## WORK REQUIRED
Read each line of the material and note whether it contains "quoted". Give the number of such lines and nothing else.
── ENTRIES SUPPLIED
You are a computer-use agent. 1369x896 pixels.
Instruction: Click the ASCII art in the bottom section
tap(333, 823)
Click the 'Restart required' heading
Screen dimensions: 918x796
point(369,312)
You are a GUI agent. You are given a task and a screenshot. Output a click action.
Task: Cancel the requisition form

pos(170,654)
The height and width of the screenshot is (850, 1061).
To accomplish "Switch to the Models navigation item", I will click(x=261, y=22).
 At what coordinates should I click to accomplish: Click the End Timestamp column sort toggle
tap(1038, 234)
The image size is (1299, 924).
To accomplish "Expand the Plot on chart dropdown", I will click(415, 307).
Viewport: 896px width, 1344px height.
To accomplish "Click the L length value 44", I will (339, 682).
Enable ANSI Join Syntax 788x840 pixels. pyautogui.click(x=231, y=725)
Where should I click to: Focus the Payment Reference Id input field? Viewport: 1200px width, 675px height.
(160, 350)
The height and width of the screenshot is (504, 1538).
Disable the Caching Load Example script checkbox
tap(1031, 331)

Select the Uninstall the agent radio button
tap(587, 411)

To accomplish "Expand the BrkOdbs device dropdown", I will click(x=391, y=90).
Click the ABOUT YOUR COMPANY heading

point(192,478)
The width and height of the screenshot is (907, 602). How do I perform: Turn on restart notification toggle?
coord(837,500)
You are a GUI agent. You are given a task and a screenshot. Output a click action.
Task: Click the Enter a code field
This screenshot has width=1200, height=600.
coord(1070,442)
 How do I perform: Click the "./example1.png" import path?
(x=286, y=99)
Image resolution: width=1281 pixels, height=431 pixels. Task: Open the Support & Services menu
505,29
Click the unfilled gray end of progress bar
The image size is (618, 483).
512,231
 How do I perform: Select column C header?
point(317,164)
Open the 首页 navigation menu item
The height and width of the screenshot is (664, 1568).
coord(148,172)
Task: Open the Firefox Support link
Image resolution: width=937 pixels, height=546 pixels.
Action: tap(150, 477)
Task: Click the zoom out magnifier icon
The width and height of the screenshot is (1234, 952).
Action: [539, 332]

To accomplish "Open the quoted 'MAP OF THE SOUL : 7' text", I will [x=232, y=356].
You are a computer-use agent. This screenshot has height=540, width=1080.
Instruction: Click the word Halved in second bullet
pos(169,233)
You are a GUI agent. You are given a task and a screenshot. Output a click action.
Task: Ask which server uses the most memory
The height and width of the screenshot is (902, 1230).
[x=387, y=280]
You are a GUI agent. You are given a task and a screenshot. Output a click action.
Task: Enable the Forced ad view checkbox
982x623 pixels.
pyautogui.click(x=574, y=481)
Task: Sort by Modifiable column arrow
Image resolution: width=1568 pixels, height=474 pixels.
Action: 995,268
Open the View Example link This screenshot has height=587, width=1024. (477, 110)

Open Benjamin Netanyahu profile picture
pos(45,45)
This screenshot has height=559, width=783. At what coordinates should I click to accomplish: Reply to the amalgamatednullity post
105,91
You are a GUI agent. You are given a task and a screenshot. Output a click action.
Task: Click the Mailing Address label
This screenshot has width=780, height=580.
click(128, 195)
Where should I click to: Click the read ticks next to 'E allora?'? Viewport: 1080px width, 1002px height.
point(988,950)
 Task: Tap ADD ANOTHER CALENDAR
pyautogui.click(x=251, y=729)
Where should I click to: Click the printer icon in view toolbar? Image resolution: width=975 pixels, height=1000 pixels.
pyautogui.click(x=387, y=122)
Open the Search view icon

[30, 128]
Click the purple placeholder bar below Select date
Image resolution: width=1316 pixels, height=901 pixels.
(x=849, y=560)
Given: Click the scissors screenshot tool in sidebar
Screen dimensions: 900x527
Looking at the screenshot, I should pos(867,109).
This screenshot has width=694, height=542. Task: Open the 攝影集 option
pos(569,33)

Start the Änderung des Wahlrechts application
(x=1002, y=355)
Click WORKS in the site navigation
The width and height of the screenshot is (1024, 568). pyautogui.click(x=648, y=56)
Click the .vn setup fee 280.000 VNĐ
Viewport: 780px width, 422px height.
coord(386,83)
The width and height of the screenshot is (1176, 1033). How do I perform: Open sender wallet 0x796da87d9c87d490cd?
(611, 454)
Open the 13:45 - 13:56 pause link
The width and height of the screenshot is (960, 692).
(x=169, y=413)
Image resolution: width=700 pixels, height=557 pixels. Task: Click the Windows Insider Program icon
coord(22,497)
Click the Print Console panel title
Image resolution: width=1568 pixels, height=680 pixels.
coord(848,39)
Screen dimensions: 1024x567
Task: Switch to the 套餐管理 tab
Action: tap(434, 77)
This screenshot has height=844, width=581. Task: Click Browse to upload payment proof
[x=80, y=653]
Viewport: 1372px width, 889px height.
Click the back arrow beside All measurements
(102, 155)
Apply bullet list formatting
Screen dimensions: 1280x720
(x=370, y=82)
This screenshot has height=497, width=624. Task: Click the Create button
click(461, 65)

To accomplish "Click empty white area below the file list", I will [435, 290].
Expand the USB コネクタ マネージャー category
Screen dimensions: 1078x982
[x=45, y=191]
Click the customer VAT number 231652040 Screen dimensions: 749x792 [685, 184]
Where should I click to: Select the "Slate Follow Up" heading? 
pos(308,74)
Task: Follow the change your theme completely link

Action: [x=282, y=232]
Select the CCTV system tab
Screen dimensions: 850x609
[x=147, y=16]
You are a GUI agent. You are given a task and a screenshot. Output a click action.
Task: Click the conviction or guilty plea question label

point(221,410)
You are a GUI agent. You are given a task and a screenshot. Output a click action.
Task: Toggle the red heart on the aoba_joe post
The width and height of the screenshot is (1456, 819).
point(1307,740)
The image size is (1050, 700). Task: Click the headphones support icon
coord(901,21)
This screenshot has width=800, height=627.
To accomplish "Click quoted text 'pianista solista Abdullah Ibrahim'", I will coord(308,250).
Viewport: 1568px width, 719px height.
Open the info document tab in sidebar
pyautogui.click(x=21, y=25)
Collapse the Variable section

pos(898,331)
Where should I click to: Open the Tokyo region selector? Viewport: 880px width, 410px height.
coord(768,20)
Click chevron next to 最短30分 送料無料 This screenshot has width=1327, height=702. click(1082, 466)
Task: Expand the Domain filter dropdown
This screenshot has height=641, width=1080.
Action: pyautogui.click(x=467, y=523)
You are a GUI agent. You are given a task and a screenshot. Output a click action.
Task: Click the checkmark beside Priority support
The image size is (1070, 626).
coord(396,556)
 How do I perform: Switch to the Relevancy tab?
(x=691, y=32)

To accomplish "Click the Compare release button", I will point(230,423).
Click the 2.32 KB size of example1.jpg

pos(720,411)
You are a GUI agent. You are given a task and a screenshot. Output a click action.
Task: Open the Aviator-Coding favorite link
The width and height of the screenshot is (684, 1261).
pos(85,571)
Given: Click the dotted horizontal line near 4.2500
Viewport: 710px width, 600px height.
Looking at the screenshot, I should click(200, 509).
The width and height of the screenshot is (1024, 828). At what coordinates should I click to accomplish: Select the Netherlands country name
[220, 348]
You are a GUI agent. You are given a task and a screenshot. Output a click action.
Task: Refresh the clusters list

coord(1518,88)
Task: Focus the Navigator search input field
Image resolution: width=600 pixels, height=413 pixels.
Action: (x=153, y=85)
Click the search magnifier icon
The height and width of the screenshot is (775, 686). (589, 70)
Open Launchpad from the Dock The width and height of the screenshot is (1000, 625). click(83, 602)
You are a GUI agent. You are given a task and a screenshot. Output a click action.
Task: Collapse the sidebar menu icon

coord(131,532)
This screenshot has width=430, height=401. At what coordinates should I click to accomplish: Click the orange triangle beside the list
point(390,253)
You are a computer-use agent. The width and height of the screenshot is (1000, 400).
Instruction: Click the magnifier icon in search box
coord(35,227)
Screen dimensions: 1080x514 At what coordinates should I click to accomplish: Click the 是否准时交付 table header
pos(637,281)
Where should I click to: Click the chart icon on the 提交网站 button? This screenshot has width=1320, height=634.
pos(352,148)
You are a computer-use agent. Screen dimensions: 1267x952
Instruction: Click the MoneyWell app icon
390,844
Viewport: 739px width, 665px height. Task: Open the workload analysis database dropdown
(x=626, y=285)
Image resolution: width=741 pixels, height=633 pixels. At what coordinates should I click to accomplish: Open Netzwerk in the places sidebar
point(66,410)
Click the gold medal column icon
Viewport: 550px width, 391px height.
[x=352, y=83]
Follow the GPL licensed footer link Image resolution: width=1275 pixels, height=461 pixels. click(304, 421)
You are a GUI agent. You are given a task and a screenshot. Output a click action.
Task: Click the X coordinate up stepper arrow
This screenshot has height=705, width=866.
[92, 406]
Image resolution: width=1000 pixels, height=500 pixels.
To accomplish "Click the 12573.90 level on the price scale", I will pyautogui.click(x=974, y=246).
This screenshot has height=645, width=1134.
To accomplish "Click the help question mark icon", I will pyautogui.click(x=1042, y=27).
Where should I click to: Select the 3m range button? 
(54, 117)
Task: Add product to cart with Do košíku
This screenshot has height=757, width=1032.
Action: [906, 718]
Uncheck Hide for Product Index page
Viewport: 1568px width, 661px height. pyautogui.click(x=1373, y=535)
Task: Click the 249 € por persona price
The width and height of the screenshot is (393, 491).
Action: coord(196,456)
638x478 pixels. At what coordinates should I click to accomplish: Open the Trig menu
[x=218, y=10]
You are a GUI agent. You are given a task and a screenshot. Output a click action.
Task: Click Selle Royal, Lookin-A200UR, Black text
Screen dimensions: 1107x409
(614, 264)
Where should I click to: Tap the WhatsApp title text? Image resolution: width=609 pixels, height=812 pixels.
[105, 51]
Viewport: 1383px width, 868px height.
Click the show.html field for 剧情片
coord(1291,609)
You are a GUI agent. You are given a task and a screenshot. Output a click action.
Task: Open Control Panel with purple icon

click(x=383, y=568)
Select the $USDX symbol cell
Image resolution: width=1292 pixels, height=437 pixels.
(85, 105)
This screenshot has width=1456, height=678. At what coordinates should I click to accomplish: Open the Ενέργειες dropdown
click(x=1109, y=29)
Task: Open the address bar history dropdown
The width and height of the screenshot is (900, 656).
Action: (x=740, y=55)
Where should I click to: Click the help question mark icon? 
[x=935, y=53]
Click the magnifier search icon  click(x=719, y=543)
────
## REPLY TO THE EXERCISE
2